TASK TO COMPLETE →
Answer these from the text on Phillips' Venezuela and Oman projects:
(a) How large an interest in the LL-652 oil field did Phillips exchange?
(b) What interest does Phillips hold in the La Vela block?
(c) In what year does Phillips plan to drill a well in Block 36?
---- QUOTED TEXT
In July 1999, Phillips exchanged its 18 percent interest in the
LL-652 oil field in Lake Maracaibo, Venezuela, for two-thirds of
ARCO's 30 percent working interest in the Hamaca heavy oil
project.  Under the exchange, the LL-652 interest is subject to
preferential rights to purchase by the partners.  The exchange
increased Phillips' share in the Hamaca project from 20 percent
to 40 percent.  The LL-652 field interest, which Phillips
exchanged with ARCO, is a redevelopment and secondary recovery
project in Lake Maracaibo.  The field was acquired in the
Venezuela third bid round.  The additional working interest in,
and approval of, the Hamaca Project will result in Phillips'
reporting approximately 700 million additional barrels-of-oil-
equivalent in 1999, increasing Phillips' total worldwide reserves
by 32 percent, to nearly 3 billion barrels-of-oil-equivalent.

Two other projects were acquired in the Venezuela third bid
round, La Vela and Ambrosio.  Phillips holds a 31.5 percent
interest in and is operator of the La Vela block offshore
northwest Venezuela where two exploratory wells have been
drilled.  The investment in both wells was written off to dry
hole expense in the second quarter.  Additional exploration
prospects in the Northern area of the block are being evaluated.
Ambrosio, in which Phillips holds a 90 percent interest, is a
redevelopment project operated by the company in Lake Maracaibo.
Drilling began on the first major development well there during
first quarter 1999 and is expected to be completed during third
quarter 1999.

On June 14, 1999, Phillips signed an exploration and production
sharing agreement with the state of Oman, covering 4.23 million
acres miles in southwest Oman.  Phillips has a 100 percent
working interest in the block and plans geological and
geophysical studies in the first exploration phase (three years).


                                44





Block 38 is the second concession in Oman for Phillips and is
contiguous to Block 36, where Phillips plans to drill a well in
2000.
--------
---- GIVEN INFORMATION
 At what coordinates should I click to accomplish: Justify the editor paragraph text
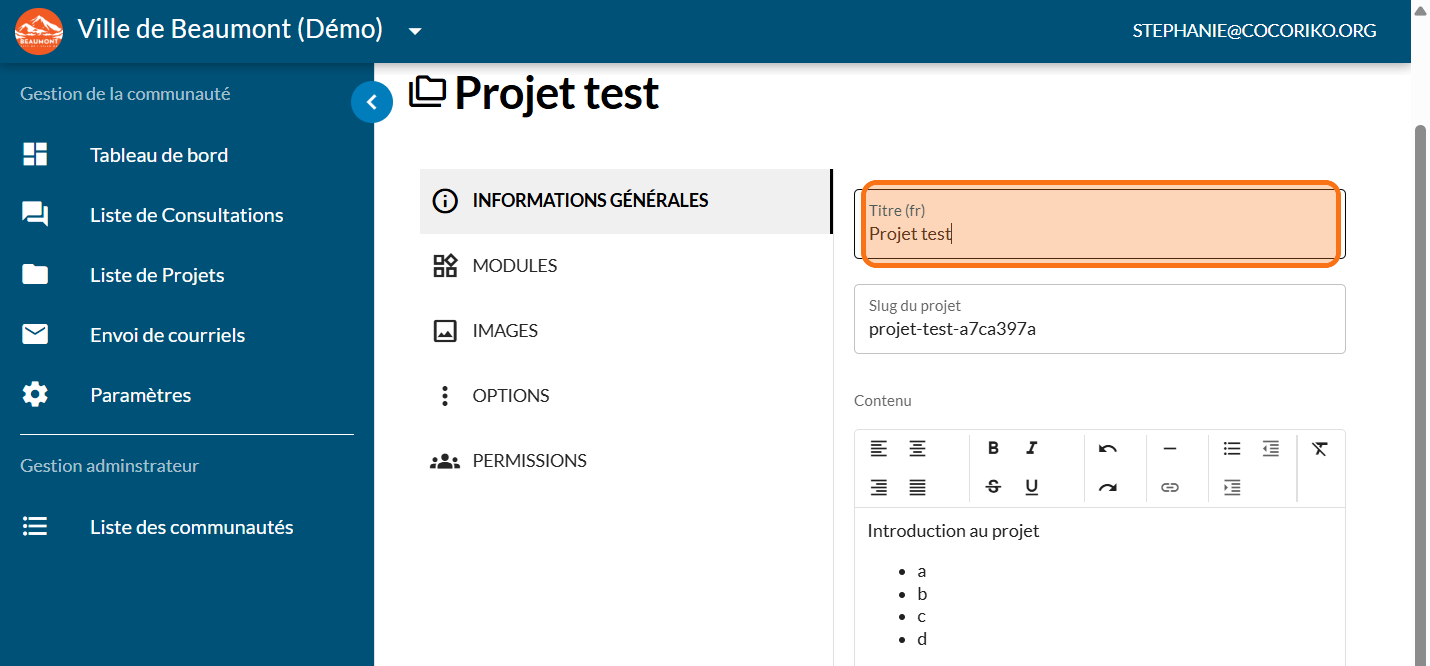(x=917, y=487)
--------
THE OUTPUT →
(a) 18 percent
(b) 31.5 percent
(c) 2000